→ **What is being asked**
How many lines in the listing below contain the string "green", with case counting? Give only the number.

→ **Records provided**
[BEGIN]

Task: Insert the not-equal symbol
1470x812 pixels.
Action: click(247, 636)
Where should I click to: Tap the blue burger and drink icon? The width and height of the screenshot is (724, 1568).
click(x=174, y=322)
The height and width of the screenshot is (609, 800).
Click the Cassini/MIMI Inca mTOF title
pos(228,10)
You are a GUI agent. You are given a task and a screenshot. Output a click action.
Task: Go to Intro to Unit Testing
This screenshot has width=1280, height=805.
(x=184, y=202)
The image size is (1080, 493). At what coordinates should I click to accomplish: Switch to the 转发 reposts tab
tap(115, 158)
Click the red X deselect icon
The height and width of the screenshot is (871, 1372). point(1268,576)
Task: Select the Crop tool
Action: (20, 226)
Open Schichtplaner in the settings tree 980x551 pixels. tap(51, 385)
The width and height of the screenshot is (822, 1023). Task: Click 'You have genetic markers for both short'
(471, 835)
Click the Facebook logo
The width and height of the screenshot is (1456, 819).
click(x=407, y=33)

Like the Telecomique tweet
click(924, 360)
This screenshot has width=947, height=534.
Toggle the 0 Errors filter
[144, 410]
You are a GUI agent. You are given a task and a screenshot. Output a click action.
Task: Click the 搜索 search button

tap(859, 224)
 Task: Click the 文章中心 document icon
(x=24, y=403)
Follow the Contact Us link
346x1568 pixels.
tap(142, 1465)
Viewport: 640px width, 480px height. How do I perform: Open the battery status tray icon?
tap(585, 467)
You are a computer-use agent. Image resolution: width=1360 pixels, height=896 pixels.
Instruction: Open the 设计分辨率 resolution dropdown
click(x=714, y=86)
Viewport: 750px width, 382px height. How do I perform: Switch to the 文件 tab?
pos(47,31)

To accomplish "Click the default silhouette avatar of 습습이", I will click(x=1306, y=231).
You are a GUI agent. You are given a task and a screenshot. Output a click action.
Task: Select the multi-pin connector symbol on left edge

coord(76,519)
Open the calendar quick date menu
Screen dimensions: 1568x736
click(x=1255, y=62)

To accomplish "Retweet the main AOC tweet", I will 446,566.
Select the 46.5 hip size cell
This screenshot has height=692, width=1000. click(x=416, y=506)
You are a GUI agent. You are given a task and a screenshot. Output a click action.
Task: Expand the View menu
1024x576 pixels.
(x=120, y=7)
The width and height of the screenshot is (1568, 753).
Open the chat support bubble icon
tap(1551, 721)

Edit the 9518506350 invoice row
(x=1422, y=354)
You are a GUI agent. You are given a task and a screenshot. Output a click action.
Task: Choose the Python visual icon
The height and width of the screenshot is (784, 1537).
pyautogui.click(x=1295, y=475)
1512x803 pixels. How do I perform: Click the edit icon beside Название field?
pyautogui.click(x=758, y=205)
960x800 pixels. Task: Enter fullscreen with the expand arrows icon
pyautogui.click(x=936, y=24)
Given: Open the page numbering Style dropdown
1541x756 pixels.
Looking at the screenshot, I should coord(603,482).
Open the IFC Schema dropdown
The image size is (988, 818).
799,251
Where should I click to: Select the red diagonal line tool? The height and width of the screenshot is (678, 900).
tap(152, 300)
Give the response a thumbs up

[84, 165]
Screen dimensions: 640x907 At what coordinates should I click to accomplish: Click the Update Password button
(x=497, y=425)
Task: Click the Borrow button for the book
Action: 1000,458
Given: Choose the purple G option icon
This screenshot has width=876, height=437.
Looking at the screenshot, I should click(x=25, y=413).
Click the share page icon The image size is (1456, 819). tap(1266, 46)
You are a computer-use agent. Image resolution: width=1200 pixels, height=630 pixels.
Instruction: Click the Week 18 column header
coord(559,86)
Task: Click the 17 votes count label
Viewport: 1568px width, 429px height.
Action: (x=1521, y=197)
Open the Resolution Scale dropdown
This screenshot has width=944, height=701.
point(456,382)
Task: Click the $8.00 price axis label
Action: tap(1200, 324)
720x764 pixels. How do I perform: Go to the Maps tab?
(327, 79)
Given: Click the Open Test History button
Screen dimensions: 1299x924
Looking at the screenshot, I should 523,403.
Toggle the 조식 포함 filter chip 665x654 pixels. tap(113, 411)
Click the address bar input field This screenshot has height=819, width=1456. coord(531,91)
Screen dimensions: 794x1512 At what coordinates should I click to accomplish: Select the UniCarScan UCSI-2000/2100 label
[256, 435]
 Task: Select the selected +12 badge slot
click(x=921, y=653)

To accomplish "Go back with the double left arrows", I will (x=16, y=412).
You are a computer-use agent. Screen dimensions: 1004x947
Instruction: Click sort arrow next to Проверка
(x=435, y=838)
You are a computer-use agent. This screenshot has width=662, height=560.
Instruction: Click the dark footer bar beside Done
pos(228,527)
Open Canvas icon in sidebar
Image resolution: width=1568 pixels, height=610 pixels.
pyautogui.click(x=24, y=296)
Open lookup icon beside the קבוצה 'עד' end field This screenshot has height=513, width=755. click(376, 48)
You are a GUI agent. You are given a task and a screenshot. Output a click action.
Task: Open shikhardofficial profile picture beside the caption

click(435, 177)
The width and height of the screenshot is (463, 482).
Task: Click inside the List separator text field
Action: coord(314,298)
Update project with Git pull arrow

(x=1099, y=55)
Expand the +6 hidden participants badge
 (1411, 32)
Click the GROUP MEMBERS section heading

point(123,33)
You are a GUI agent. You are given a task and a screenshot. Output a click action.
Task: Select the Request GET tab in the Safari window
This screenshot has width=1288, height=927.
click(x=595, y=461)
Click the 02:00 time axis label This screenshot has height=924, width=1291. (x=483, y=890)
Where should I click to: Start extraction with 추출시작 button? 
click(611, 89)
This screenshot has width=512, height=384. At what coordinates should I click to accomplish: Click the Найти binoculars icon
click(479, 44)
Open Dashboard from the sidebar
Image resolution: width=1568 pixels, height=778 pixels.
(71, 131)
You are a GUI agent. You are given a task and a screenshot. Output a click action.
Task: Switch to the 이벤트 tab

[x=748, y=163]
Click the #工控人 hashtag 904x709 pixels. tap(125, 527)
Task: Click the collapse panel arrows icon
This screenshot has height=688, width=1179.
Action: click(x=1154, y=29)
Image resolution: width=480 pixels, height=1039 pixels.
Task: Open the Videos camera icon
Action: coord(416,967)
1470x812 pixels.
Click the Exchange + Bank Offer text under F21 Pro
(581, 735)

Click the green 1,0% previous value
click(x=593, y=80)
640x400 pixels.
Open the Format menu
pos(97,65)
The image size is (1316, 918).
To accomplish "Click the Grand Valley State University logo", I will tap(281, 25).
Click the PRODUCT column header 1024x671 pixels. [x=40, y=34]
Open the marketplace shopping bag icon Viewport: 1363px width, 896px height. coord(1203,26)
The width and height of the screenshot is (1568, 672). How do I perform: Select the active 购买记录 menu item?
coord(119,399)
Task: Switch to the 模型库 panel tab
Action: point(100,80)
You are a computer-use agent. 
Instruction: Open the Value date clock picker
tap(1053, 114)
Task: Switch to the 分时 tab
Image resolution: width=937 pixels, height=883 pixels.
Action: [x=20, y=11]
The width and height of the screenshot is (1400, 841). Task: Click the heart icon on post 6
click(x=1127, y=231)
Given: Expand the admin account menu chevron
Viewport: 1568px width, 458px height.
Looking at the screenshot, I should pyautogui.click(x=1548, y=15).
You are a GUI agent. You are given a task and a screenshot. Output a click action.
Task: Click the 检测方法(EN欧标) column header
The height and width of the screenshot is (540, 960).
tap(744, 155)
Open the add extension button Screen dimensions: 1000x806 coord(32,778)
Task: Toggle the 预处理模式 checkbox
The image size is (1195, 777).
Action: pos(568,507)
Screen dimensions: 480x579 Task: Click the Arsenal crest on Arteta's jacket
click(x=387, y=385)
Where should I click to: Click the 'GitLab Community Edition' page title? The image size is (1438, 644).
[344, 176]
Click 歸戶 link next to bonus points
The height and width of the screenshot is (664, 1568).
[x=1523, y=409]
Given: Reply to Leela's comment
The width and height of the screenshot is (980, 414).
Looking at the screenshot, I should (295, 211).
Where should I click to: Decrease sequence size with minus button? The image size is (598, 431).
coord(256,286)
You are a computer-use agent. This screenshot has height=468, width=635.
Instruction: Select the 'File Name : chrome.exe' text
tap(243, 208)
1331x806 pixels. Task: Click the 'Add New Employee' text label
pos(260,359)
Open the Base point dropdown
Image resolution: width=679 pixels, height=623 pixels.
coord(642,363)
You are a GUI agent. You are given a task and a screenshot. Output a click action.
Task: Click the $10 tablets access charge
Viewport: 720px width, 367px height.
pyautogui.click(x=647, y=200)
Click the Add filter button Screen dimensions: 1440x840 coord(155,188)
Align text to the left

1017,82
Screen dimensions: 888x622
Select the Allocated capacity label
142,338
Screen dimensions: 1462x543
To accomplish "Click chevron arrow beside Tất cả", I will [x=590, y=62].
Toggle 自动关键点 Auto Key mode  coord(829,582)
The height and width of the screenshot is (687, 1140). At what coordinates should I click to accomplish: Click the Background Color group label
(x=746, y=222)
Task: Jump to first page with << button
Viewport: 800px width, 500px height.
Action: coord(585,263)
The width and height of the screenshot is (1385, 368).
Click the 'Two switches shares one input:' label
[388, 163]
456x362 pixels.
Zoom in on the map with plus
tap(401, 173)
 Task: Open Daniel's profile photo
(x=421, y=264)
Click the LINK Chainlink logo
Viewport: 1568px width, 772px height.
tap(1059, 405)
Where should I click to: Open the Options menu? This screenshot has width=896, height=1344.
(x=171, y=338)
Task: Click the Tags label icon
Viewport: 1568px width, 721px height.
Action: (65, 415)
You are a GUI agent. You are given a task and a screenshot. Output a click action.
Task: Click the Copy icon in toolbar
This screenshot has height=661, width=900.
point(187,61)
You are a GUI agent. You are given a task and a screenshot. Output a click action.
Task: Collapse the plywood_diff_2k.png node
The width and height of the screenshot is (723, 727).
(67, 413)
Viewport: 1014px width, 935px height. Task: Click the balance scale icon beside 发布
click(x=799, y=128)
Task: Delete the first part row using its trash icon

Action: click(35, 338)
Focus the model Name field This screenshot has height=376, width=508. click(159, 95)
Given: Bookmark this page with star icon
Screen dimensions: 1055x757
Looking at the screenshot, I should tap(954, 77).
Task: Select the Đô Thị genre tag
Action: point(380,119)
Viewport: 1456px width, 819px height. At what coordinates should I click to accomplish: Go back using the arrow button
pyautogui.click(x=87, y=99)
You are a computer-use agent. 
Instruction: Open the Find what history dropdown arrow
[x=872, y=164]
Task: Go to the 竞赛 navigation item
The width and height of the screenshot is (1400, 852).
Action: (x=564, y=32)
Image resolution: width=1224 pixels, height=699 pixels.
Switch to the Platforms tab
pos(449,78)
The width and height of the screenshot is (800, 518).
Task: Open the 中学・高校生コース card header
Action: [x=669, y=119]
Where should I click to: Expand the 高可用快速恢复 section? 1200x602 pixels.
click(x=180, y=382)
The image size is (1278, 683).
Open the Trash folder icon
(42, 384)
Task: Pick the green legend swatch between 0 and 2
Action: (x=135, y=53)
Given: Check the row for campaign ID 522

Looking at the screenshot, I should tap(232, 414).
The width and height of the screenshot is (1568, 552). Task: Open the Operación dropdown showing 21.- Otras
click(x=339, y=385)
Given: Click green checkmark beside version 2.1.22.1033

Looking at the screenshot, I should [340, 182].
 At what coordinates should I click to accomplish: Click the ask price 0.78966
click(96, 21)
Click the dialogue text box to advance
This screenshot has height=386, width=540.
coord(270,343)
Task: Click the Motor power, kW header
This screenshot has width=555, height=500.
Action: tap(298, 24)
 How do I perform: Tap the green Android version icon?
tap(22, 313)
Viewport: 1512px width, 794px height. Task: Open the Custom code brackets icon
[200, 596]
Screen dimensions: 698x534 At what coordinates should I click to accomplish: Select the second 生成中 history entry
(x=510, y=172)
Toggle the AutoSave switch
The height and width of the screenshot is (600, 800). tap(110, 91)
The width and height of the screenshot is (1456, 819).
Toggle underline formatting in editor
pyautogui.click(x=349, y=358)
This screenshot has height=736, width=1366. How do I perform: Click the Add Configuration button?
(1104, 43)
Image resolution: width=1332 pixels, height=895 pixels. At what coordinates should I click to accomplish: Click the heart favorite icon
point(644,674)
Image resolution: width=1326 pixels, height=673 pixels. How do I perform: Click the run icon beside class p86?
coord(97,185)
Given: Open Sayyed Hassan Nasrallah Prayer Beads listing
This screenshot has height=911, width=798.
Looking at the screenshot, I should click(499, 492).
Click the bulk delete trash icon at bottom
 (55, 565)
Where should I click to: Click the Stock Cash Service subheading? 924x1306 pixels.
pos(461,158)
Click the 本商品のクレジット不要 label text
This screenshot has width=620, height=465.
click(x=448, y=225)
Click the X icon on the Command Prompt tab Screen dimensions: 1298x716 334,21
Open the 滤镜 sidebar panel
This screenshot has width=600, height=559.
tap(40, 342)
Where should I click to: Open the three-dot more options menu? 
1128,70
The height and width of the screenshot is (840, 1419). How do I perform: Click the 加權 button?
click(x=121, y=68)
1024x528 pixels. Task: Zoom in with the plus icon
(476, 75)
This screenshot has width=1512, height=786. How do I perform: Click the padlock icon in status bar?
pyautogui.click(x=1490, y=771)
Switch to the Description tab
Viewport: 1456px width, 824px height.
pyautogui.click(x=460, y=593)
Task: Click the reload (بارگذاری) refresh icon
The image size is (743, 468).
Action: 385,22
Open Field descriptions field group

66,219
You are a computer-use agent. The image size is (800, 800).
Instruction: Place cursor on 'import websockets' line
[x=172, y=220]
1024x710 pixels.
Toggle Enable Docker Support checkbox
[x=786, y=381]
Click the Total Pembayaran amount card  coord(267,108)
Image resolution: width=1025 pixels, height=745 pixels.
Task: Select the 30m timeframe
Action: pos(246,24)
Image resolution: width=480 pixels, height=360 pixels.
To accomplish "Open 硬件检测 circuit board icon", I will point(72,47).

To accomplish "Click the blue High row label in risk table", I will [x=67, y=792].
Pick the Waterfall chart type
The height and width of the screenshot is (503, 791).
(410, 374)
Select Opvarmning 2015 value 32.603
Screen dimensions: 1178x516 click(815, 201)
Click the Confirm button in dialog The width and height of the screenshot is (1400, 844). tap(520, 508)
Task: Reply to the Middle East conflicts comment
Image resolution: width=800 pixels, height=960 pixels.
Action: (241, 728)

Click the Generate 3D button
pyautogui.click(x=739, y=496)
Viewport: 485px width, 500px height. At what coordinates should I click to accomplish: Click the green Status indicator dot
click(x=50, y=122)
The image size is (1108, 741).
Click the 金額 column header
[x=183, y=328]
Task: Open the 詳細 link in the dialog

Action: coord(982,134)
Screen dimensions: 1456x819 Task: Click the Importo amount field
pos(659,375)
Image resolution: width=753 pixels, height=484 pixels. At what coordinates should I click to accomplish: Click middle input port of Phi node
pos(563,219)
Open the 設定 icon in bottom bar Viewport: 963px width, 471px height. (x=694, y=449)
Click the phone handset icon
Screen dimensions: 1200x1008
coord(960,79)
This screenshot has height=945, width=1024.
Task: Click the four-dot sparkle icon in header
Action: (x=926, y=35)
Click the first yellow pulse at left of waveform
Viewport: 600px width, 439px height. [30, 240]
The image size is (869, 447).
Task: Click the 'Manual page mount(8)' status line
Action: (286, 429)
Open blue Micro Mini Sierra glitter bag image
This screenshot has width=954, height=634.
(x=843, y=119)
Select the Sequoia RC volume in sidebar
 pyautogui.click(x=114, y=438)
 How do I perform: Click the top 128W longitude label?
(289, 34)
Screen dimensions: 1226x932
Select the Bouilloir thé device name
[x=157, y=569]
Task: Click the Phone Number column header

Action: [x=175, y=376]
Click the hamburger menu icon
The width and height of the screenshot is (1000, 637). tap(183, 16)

[END]

→ **Reply to the exercise**
5